--- start of EXCERPT TO READ ---

[Devel] [PATCH 5/5] Account for the slub objects
Pavel Emelyanov
xemul at openvz.org
Tue Sep 25 07:26:18 PDT 2007
The struct page gets an extra pointer (just like it has with
the RSS controller) and this pointer points to the array of
the kmem_container pointers - one for each object stored on
that page itself.
Thus the i'th object on the page is accounted to the container
pointed by the i'th pointer on that array and when the object
is freed we unaccount its size to this particular container,
not the container current task belongs to.
This is done so, because the context objects are freed is most
often not the same as the one this objects was allocated in
(due to RCU and reference counters).
This controller disables the kmalloc caches accounting, since
we cannot just track all the kmalloc calls, but we need to
explicitly specify which kmalloc do we want to account for
with (e.g.) additional GFP flag.
Signed-off-by: Pavel Emelyanov <xemul at openvz.org>
---
diff --git a/include/linux/mm_types.h b/include/linux/mm_types.h
index f83bd17..8e1ef21 100644
--- a/include/linux/mm_types.h
+++ b/include/linux/mm_types.h
@@ -83,9 +83,14 @@ struct page {
void *virtual; /* Kernel virtual address (NULL if
not kmapped, ie. highmem) */
#endif /* WANT_PAGE_VIRTUAL */
+ union {
#ifdef CONFIG_CGROUP_MEM_CONT
- unsigned long page_cgroup;
+ unsigned long page_cgroup;
+#endif
+#ifdef CONFIG_CGROUP_KMEM
+ struct kmem_container **cgroups;
#endif
+ };
#ifdef CONFIG_PAGE_OWNER
int order;
unsigned int gfp_mask;
diff --git a/include/linux/slub_def.h b/include/linux/slub_def.h
index 40801e7..8cfd9ff 100644
--- a/include/linux/slub_def.h
+++ b/include/linux/slub_def.h
@@ -69,6 +69,9 @@ struct kmem_cache {
#endif
};
+int slab_index(void *p, struct kmem_cache *s, void *addr);
+int is_kmalloc_cache(struct kmem_cache *s);
+
/*
* Kmalloc subsystem.

--- end of EXCERPT TO READ ---
--- start of RAW DATA ---

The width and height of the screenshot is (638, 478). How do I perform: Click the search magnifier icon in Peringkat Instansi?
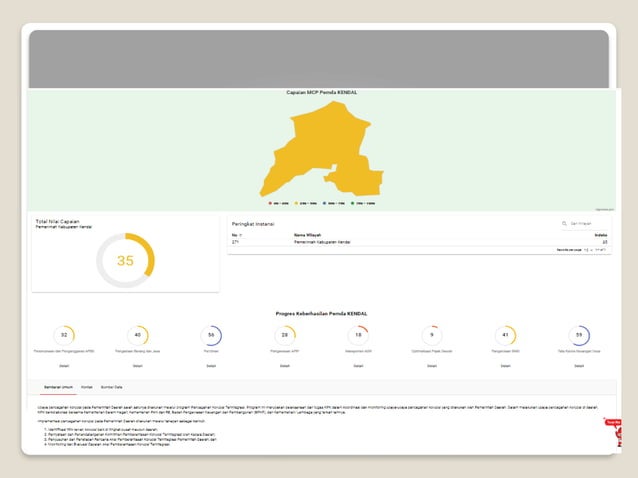click(564, 224)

--- end of RAW DATA ---

* **REQUIREMENTS**
1. Reproduce the slub patch from "This controller disables" to "additional GFP flag.", replacing "GFP flag" with "allocation flag".
2. According to the slub patch, what does the extra pointer added to struct page point to?

* **IN RESPONSE**
1.
This controller disables the kmalloc caches accounting, since
we cannot just track all the kmalloc calls, but we need to
explicitly specify which kmalloc do we want to account for
with (e.g.) additional allocation flag.

2. It points to an array of kmem_container pointers, one for each object stored on that page.